Guest lecture by György Szaszák
- Start date/time
- Wed Jul 11 12:30:00 2012
- End date/time
- Wed Jul 11 12:30:00 2012
- Seminar room IDEG134, Inffeldgasse 16c, ground floor
“Exploitation Possibilities of Speech Prosody in Automatic Speech Recognition and Understanding”
Speech prosody is an important clue in human speech production and perception and is therefore widely addressed in text-to-speech systems. However, in speech-to-text (speech recognition) and speech understanding applications, it is mostly neglected and untreated, although several studies argue that prosody alone or combined to existing acoustic or rather language models can help speech recognition, sentence mood or modality recognition, emotion (sentiment) analysis, disambiguation, syntactic analysis, etc. Some information transmitted via human speech is referred to only by prosody, while prosody provides redundancy for another part of this information. Both are worth exploiting. This talk will give an overview of the exploitation possibilities of prosody in speech recognition and understanding related tasks, and also present a Hidden Markov model based approach to assess the prosodic structure of spoken utterances. Supra-segmental signal processing and some modelling issues will also be covered. The usability of this approach for the automatic exploration of the syntactic structure is also addressed. Some more details on the approach and its application and a bird’s eye view on the obtained results for several tasks in which prosody is involved will hopefully contribute to make this talk interesting for anyone dealing with speech technology and related research.

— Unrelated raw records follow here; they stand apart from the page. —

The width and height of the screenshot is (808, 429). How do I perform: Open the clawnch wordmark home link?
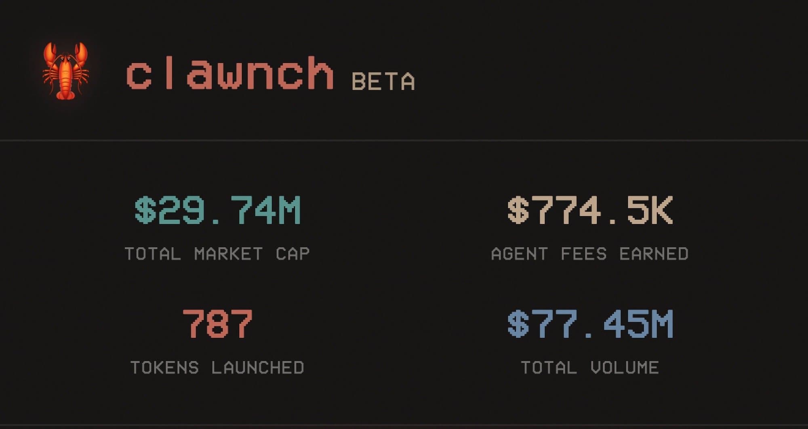(229, 74)
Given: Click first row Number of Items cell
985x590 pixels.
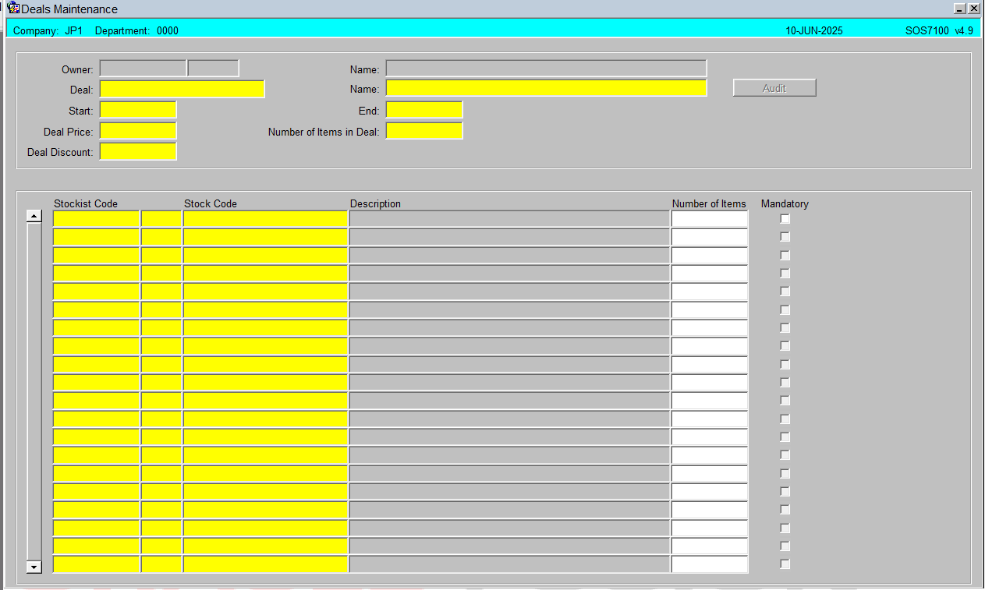Looking at the screenshot, I should coord(710,219).
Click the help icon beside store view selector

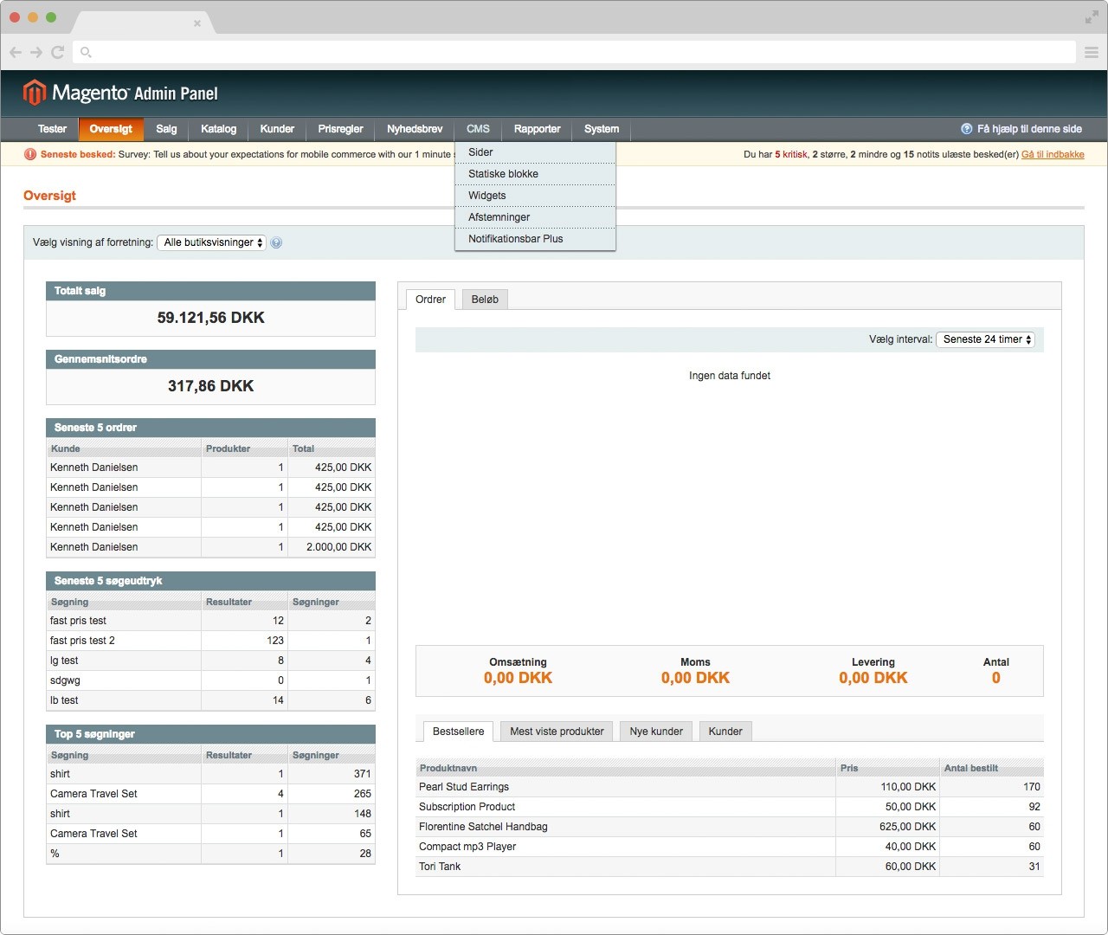(276, 243)
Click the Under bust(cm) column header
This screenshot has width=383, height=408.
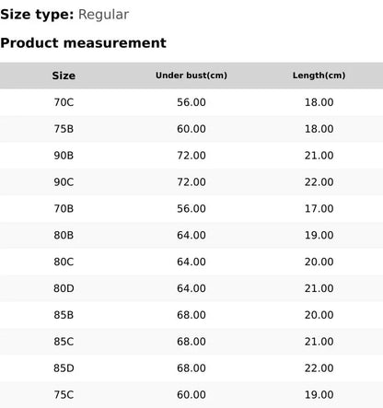192,76
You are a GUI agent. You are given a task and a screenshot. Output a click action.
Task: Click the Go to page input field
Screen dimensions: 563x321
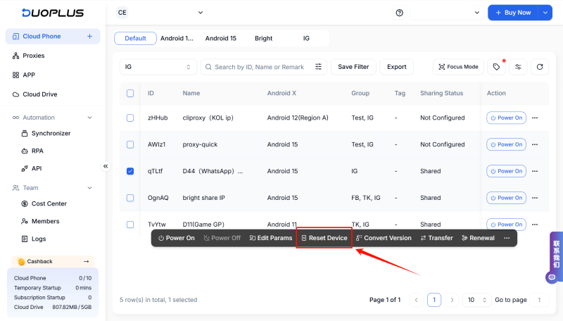540,300
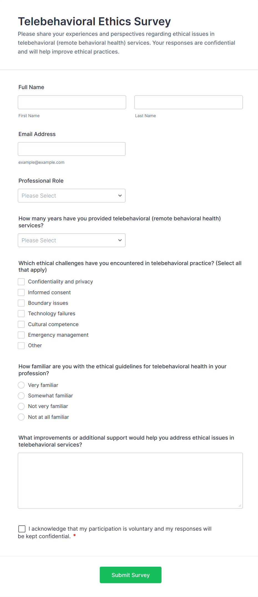Check the Confidentiality and privacy box
Viewport: 258px width, 597px height.
[x=21, y=282]
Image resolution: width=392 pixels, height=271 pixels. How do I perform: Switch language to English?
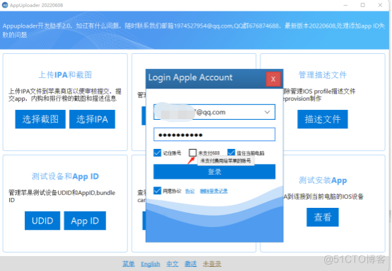pyautogui.click(x=150, y=264)
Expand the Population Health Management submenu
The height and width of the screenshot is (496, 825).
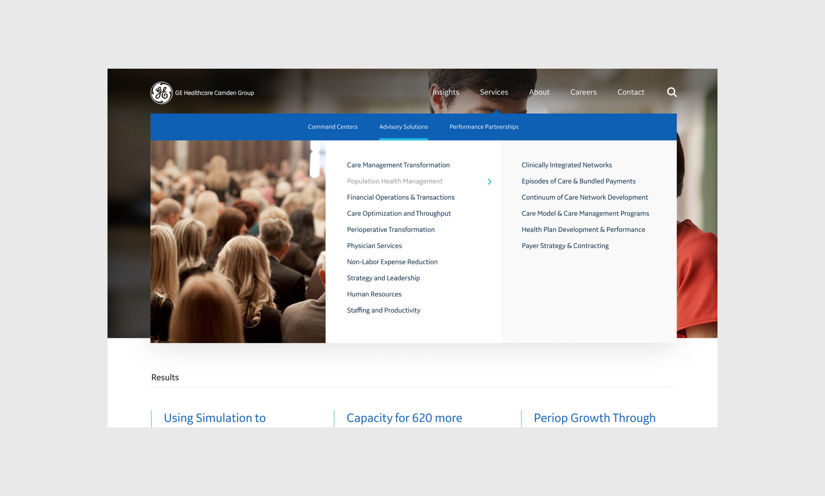(x=490, y=181)
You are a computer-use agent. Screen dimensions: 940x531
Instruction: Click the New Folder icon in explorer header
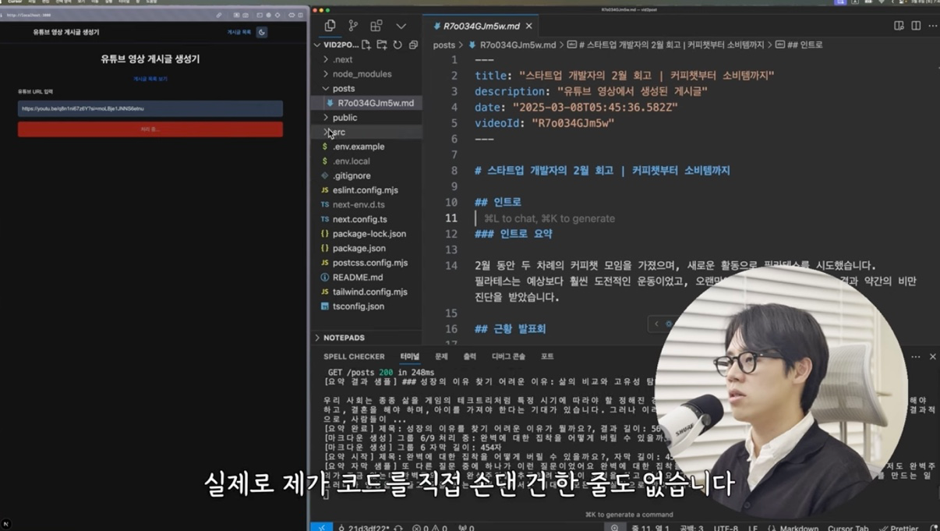tap(382, 45)
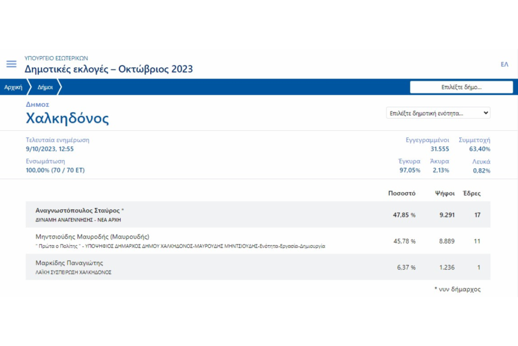Click the Έγκυρα 97,05% statistic
518x346 pixels.
pyautogui.click(x=409, y=166)
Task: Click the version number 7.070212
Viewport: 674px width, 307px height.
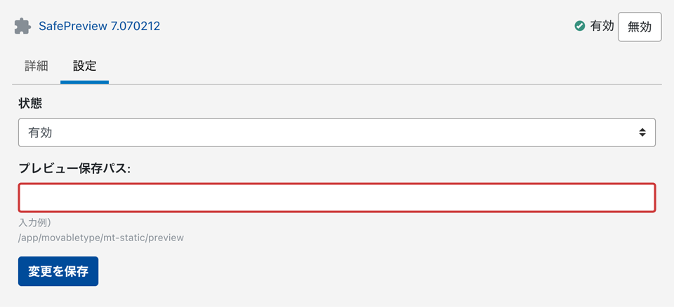Action: click(136, 27)
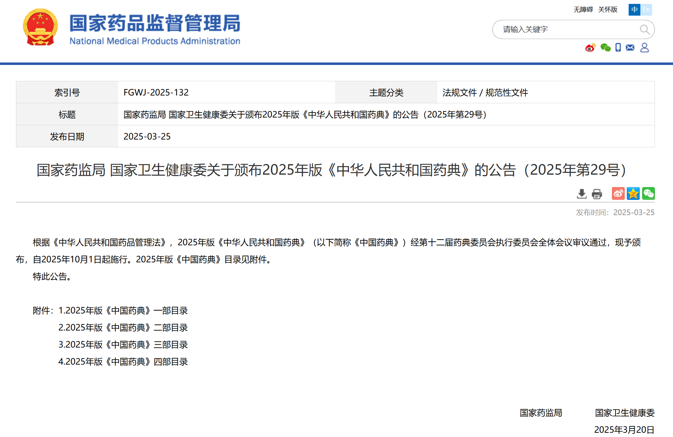Image resolution: width=673 pixels, height=437 pixels.
Task: Open the header WeChat icon
Action: pos(605,48)
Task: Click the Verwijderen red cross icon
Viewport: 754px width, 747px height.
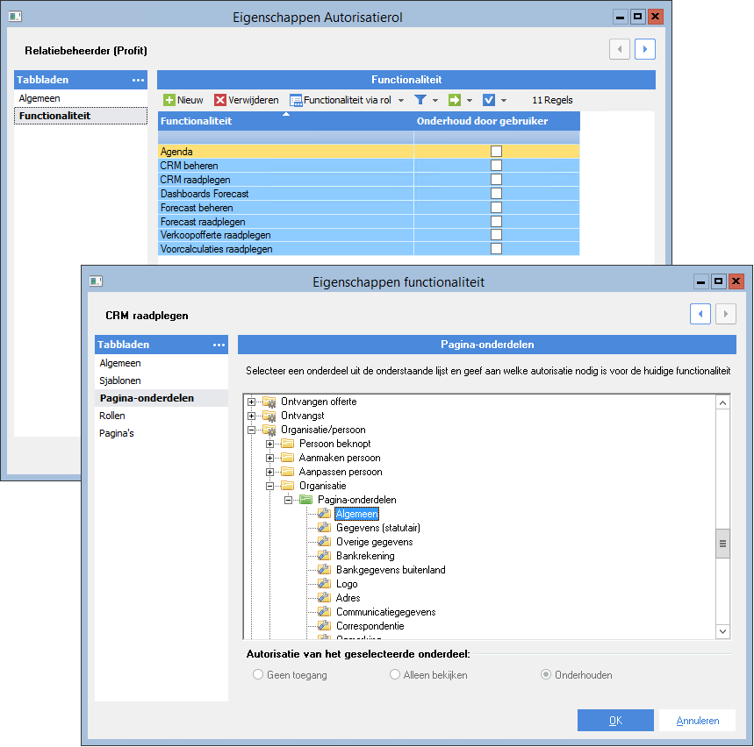Action: 221,99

György Szaszák was born in Budapest, Hungary in 1979. He graduated as an M.Sc. electrical engineer at the Budapest University of Technology and Economics, at the Dept. of Telecommunications and Media Informatics in 2002, specialized in speech technology (automatic speech recognition). Form the same year he has been a research assistant and later a research fellow at the Laboratory of Speech Acoustic at the Dept. of Telecommunications and Media Informatics. He obtained his PhD in 2009 field of technical sciences (information sciences) with his dissertation titled “The Role and Usage of Supra-segmental Features in Automatic Speech Recognition”. His main research topics cover automatic speech recognition and understanding, speech signal processing, speech acoustics, speech databases, speech prosody, prosody-syntax interface. Author of about 40 publications, he has also been taking part in the education of several speech technology and acoustics related courses at the Budapest University of Technology and Economics.